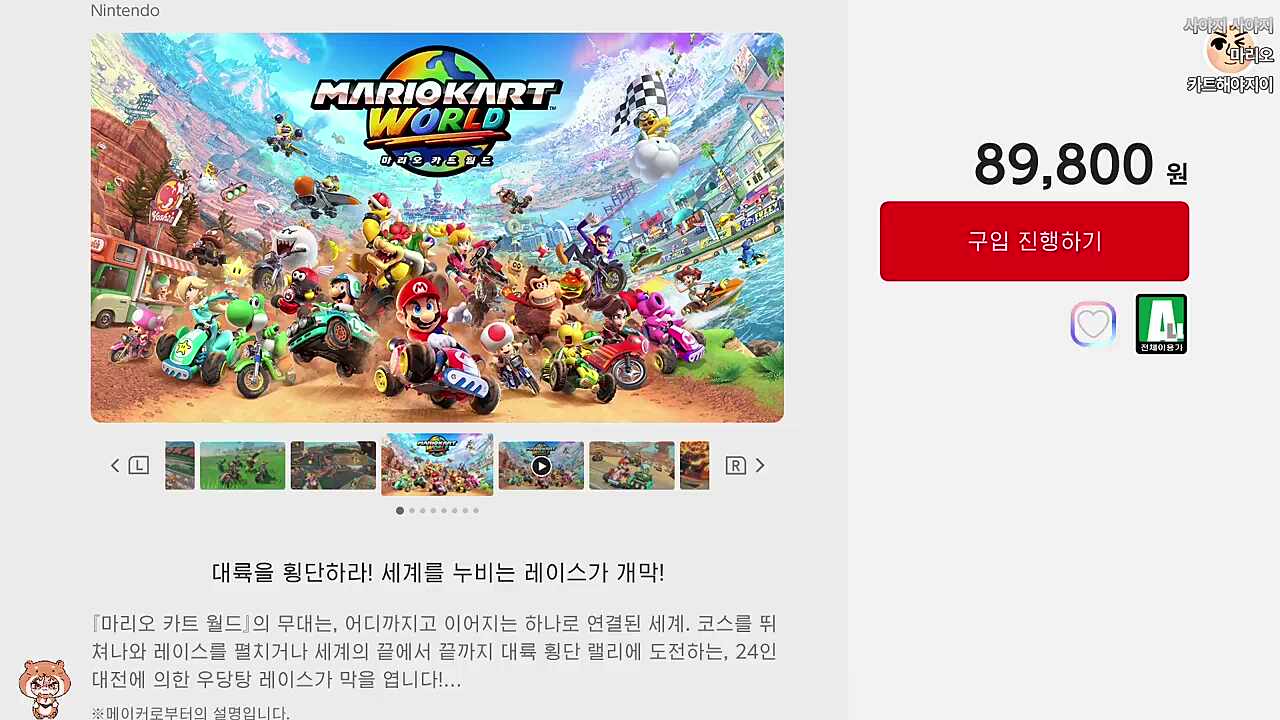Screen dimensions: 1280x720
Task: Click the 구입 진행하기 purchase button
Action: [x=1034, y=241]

--

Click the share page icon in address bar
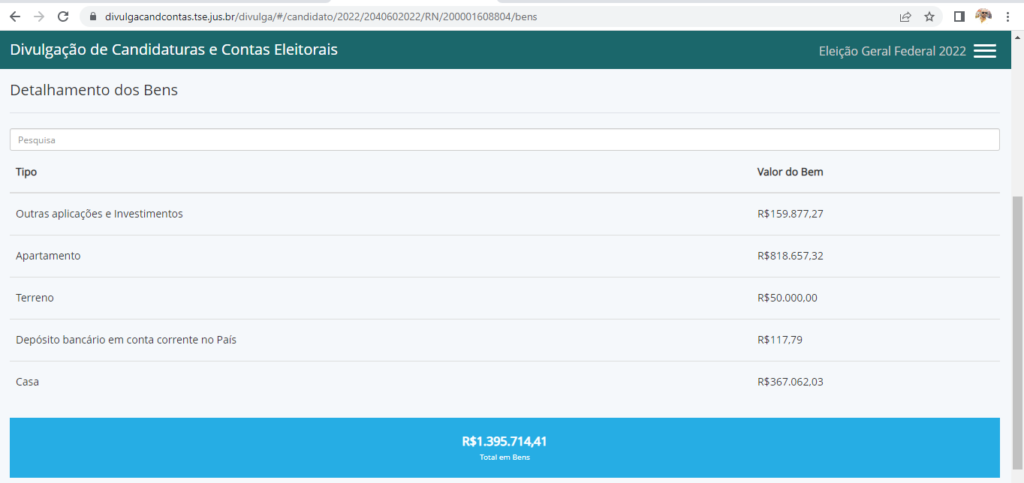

---

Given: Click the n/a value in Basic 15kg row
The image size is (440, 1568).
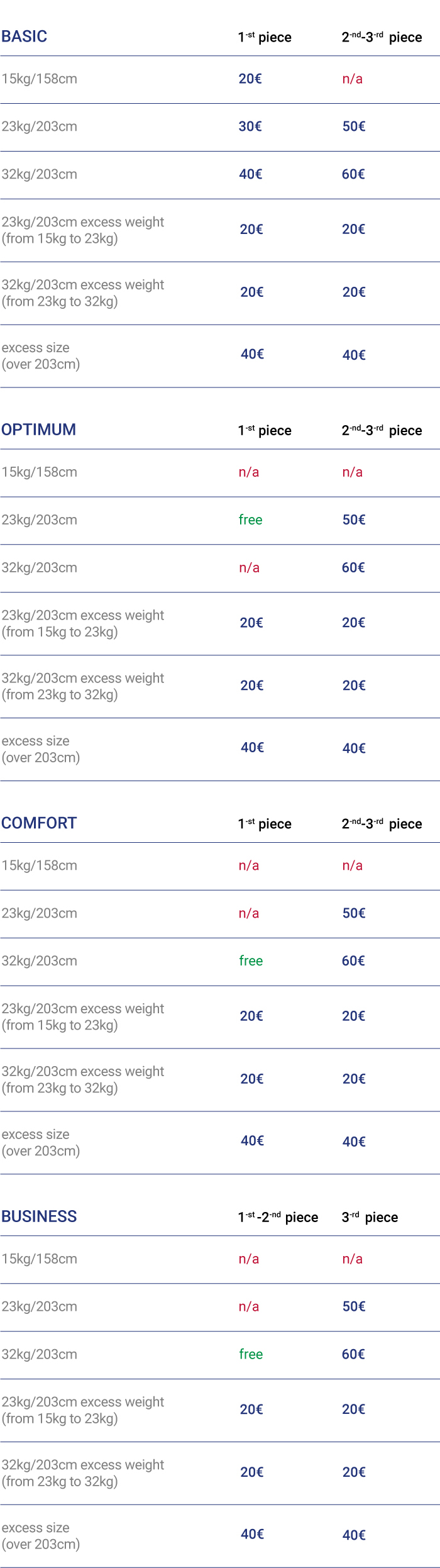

WORK TO COMPLETE: Output exactly the lines of the material above from the one containing "Given: Click the n/a value in Basic 15kg row" up to and including the one containing "The image size is (440, 1568).".

RESULT OF THIS EXERCISE:
Given: Click the n/a value in Basic 15kg row
The image size is (440, 1568).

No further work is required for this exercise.